Dragon and High King dipped behind a hill to the north.
One of the Great Ravens drew up almost at Spinnock’s feet.
‘Crone!’ Spinnock coughed and spat blood. ‘I’d have thought… Darujhistan…’
‘Darujhistan, yes. I’d have liked to. To honour, to witness. To remember, and to weep. But our Lord… well, he had thoughts of you.’ The head tilted. ‘When we saw you, lying there, Kallor looming as he so likes to do, ah, we thought we were too late-we thought we had failed our Lord-and you. We thought-oh, never mind.’
The Great Raven was panting.
Spinnock knew that this was not exhaustion he was seeing in the ancient bird. You can shed no tears, yet tears take you none the less. The extremity, the terrible distress.
The dragon that had returned now landed on the grasses to the south of the track. Sembling, walking towards Spinnock and Crone and the haggle of Crone’s kin.
Korlat.
Spinnock would have smiled up at her, but he had lost the strength for such things, and so he could only watch as she came up to him, using one boot to shunt a squawking Crone to one side. She knelt and reached out a hand to brush Spinnock’s spattered cheek. Her eyes were bleak. ‘Brother…’
Crone croaked, ‘Just heal him and be done with it-before he gasps out his last breath in front of us!’

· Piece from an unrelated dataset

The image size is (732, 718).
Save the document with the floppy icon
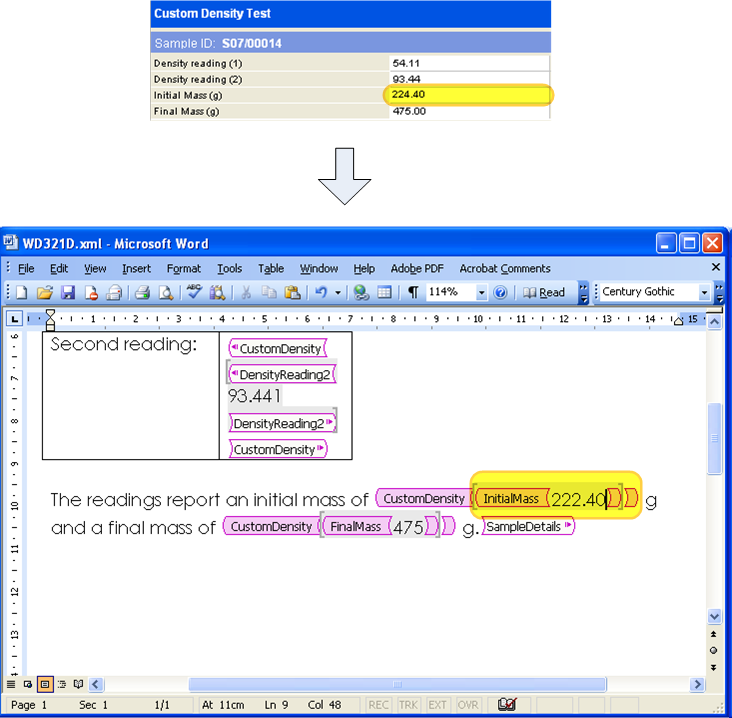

She drew out a quaint flask. ‘Endest Silann mixed this one. It should suffice.’ She tugged loose the stopper and gently set the small bottle’s mouth between Spinnock’s lips, and then tilted it to drain the contents, and he felt that potent liquid slide down his throat. Sudden warmth flowed through him.
‘Sufficient, anyway, to carry you home.’ And she smiled.
‘My last fight in his name,’ said Spinnock Durav. ‘I did as he asked, did I not?’
Her expression tightened, revealed something wan and ravaged. ‘You have much to tell us, brother. So much that needs… explaining.’
Spinnock glanced at Crone.
The Great Raven ducked and hopped a few steps away. ‘We like our secrets,’ she cackled, ‘when it’s all we have!’
Korlat brushed his cheek again. ‘How long?’ she asked. ‘How long did you hold him back?’